It was March 8, 1862, a Saturday. On the waters of Hampton Roads off Newport News, Virginia – where the Chesapeake Bay empties into the Atlantic Ocean – the Federal warships Cumberland and Congress bobbed easily on a light chop. The sky was blue, the day warming, the morning uneventful. Drying wash flapped on a light breeze, harmonicas offered-up pleasant tunes, as sailors went about their usual duties. Then, abruptly, around 12:30 in the afternoon, everything changed.

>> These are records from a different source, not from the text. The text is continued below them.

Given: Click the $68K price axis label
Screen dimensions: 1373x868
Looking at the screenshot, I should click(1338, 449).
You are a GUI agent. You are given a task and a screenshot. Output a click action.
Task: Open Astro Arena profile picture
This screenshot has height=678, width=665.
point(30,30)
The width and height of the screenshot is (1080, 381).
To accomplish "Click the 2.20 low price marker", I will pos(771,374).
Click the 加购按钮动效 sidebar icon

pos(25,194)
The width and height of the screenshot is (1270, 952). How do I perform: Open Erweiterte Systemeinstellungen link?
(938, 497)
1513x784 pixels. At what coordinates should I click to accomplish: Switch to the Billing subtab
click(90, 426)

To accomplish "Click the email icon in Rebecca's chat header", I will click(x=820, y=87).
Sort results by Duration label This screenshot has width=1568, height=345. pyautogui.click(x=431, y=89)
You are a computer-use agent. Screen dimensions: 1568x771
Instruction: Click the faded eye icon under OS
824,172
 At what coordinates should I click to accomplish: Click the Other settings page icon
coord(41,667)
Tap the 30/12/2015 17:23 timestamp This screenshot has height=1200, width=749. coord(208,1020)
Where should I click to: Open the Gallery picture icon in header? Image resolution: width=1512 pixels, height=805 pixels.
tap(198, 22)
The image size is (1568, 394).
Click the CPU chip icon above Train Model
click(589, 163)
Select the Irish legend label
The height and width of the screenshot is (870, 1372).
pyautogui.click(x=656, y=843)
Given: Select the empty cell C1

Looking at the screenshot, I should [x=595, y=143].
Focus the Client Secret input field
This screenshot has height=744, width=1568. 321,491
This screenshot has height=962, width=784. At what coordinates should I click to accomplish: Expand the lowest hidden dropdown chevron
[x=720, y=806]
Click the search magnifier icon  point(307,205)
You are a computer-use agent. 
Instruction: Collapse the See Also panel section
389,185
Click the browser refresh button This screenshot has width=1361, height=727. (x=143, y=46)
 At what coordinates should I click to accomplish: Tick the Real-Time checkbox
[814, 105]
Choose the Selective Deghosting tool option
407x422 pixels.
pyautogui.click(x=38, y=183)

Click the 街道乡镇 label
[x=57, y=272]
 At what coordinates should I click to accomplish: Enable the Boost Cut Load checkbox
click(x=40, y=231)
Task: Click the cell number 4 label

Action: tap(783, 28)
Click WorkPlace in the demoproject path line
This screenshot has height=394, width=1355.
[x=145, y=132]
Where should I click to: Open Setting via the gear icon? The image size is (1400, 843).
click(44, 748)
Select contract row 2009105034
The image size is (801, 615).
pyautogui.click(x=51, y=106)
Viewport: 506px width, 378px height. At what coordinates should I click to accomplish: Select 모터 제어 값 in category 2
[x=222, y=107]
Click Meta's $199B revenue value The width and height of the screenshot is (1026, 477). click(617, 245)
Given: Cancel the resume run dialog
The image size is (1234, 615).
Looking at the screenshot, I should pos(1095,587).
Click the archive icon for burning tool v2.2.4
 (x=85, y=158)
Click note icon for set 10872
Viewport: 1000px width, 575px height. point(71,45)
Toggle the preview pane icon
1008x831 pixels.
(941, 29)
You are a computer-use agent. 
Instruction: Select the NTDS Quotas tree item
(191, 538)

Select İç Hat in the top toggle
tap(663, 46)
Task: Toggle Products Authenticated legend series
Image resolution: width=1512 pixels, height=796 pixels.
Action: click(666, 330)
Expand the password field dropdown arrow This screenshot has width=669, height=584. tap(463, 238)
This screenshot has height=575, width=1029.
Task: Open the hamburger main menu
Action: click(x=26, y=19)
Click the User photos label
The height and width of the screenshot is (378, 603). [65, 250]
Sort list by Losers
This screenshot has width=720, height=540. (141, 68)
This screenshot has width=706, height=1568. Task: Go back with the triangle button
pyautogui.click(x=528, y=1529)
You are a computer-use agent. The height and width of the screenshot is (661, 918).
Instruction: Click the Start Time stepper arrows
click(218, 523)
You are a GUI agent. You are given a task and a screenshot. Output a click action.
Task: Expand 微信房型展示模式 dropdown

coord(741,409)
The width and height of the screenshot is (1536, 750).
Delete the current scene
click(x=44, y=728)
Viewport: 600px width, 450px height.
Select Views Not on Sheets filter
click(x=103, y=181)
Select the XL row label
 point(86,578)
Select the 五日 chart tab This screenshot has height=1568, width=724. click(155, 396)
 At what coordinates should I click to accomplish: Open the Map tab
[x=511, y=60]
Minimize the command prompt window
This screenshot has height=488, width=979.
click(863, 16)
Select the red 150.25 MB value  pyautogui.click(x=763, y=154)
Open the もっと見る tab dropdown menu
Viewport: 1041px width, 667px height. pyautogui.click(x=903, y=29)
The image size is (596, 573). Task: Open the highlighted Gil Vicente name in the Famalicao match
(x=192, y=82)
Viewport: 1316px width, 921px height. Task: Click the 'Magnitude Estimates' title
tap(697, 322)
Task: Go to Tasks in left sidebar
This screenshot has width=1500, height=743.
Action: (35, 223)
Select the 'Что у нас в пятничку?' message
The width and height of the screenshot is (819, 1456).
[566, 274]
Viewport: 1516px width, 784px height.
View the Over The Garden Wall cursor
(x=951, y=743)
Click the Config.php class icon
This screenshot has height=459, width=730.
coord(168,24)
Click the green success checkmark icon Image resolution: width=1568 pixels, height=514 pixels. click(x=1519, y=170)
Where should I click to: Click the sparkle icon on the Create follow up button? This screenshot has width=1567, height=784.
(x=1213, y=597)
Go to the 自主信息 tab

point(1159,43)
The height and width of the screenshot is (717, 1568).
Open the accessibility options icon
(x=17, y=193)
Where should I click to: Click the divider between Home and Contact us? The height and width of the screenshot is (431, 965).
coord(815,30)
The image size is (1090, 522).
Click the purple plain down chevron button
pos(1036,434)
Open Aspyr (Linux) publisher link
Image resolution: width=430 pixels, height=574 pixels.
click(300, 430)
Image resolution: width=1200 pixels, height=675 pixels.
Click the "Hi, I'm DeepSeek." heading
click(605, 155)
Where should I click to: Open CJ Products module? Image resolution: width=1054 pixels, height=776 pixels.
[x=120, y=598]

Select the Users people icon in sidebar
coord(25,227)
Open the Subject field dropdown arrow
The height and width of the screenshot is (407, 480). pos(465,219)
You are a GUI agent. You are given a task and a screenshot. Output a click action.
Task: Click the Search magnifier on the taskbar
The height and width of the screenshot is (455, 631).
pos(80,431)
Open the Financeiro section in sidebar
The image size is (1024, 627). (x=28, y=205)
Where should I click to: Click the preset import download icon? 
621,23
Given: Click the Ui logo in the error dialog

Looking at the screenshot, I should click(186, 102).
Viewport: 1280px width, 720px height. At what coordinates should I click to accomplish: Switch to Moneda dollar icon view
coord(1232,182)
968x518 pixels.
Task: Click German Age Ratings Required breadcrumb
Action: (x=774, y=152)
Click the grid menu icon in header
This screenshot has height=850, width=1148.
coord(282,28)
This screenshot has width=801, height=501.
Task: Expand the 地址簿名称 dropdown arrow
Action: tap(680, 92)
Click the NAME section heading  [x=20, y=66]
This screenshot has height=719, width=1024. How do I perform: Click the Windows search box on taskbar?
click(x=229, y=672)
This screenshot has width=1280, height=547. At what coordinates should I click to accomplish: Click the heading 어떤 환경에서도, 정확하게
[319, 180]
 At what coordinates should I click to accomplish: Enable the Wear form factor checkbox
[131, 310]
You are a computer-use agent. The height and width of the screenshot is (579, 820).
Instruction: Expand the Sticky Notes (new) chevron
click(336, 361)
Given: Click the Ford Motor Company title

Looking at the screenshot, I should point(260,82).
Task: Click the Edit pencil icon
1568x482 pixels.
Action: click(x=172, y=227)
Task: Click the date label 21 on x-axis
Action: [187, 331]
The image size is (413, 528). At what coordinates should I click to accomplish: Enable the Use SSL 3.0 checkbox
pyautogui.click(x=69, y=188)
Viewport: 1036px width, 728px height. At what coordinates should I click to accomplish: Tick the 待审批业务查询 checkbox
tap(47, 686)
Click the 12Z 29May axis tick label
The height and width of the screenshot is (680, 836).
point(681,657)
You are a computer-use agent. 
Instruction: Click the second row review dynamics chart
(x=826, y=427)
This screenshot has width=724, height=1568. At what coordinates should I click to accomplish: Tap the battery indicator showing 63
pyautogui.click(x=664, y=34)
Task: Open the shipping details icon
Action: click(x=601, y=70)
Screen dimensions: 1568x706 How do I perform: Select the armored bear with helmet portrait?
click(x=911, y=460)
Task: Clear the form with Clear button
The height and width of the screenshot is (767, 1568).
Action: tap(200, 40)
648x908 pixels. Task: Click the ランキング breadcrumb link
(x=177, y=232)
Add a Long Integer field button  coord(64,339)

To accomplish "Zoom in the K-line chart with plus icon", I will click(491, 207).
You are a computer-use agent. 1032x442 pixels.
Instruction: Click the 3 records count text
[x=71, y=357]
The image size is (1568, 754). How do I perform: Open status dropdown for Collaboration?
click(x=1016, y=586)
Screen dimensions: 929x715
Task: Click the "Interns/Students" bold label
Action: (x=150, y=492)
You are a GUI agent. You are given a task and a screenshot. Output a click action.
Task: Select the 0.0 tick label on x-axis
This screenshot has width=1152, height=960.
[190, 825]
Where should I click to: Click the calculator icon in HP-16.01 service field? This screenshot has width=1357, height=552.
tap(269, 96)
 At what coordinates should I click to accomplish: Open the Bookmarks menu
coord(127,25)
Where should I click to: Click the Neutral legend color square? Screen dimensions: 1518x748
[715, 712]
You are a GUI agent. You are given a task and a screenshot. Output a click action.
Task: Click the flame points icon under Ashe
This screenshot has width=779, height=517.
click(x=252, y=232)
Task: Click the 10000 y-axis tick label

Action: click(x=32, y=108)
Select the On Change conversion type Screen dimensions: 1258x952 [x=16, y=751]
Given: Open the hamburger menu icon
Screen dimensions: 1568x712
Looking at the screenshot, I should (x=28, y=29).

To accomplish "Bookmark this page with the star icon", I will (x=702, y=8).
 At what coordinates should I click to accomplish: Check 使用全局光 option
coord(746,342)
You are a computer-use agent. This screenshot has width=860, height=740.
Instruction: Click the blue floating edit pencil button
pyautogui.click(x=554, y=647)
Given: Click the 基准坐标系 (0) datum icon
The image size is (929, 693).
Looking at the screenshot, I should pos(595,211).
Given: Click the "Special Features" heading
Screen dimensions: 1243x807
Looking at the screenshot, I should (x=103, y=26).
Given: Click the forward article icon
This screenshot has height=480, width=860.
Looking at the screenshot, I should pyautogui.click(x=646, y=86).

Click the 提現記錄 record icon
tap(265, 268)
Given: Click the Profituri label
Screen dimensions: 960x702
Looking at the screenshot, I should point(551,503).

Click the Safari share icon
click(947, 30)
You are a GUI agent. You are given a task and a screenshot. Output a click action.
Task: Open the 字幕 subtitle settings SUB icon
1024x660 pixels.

Across the Bay, far to the south, emerging from the Elizabeth River at Norfolk, something odd, something never seen before, had just been spotted. Heads turned, fingers pointed, as binoculars and telescopic glasses were quickly yanked from their cases. A trail of black smoke could be seen rising from a smokestack, below that what appeared to be an enormous hull moving very slowly, bearing WNW. “I wish you would take the glass and have a look over there, sir,” said the quartermaster of the watch. “I believe that thing is a-comin’ down at last.”
General Quarters sounded. Drums beat the rhythm as men scurried cross decks, pulling down laundry, racing to the guns, preparing for battle. Truthfully, there was no rush. It would take almost an hour before the hulking mass would be near enough to spot the gun tubes that lined its casemate, or the iron that covered its hull. At that point, there was no doubt; however, it was the rechristened USS Merrimack, clearly identifiable now by the Confederate, seven-star, blue naval jack flying from her stern. The Confederates had renamed her Virginia, but everyone – friend and foe alike – still called her Merrimack. She was joined by several vessels of the Confederacy’s James River Squadron – Raleigh, Beaufort, Jamestown, Patrick Henry, the tug, Teaser – all of them smaller far less formidable than the Merrimack.